--- START ---

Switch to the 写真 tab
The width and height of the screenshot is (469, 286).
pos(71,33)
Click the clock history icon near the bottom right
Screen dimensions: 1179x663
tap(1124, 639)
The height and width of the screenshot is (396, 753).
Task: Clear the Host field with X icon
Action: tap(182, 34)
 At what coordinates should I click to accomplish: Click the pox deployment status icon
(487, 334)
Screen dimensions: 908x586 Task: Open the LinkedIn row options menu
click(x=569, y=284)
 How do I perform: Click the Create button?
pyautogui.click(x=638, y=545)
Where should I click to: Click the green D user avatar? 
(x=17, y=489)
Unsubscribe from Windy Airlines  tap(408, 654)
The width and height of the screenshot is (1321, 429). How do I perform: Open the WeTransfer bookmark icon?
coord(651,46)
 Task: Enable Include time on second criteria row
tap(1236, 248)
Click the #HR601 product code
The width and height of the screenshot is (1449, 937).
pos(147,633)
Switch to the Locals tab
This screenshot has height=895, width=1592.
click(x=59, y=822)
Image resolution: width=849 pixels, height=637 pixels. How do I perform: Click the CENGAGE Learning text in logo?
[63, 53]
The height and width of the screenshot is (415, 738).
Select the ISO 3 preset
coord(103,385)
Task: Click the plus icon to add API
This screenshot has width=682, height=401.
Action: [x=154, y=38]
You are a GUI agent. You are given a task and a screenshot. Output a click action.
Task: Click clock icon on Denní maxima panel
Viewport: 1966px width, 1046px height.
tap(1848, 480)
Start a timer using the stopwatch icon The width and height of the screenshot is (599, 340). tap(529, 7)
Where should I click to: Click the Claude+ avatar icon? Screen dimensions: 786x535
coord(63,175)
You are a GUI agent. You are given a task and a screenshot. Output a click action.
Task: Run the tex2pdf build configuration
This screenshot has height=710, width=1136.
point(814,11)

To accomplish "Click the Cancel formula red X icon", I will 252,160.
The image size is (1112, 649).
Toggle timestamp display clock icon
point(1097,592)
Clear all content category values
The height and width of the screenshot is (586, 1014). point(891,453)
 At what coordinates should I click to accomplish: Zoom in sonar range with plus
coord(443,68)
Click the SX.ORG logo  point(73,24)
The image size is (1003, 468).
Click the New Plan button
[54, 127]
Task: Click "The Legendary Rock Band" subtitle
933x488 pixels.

--- END ---

- _Task goal_
Each record is to be given again in full, exactly as it reads.

- _Exercise solution_
Switch to the 写真 tab
The width and height of the screenshot is (469, 286).
pos(71,33)
Click the clock history icon near the bottom right
Screen dimensions: 1179x663
tap(1124, 639)
The height and width of the screenshot is (396, 753).
Task: Clear the Host field with X icon
Action: tap(182, 34)
 At what coordinates should I click to accomplish: Click the pox deployment status icon
(487, 334)
Screen dimensions: 908x586 Task: Open the LinkedIn row options menu
click(x=569, y=284)
 How do I perform: Click the Create button?
pyautogui.click(x=638, y=545)
Where should I click to: Click the green D user avatar? 
(x=17, y=489)
Unsubscribe from Windy Airlines  tap(408, 654)
The width and height of the screenshot is (1321, 429). How do I perform: Open the WeTransfer bookmark icon?
coord(651,46)
 Task: Enable Include time on second criteria row
tap(1236, 248)
Click the #HR601 product code
The width and height of the screenshot is (1449, 937).
pos(147,633)
Switch to the Locals tab
This screenshot has height=895, width=1592.
click(x=59, y=822)
Image resolution: width=849 pixels, height=637 pixels. How do I perform: Click the CENGAGE Learning text in logo?
[63, 53]
The height and width of the screenshot is (415, 738).
Select the ISO 3 preset
coord(103,385)
Task: Click the plus icon to add API
This screenshot has width=682, height=401.
Action: [x=154, y=38]
You are a GUI agent. You are given a task and a screenshot. Output a click action.
Task: Click clock icon on Denní maxima panel
Viewport: 1966px width, 1046px height.
tap(1848, 480)
Start a timer using the stopwatch icon The width and height of the screenshot is (599, 340). tap(529, 7)
Where should I click to: Click the Claude+ avatar icon? Screen dimensions: 786x535
coord(63,175)
You are a GUI agent. You are given a task and a screenshot. Output a click action.
Task: Run the tex2pdf build configuration
This screenshot has height=710, width=1136.
point(814,11)

To accomplish "Click the Cancel formula red X icon", I will 252,160.
The image size is (1112, 649).
Toggle timestamp display clock icon
point(1097,592)
Clear all content category values
The height and width of the screenshot is (586, 1014). point(891,453)
 At what coordinates should I click to accomplish: Zoom in sonar range with plus
coord(443,68)
Click the SX.ORG logo  point(73,24)
The image size is (1003, 468).
Click the New Plan button
[54, 127]
Task: Click "The Legendary Rock Band" subtitle
933x488 pixels.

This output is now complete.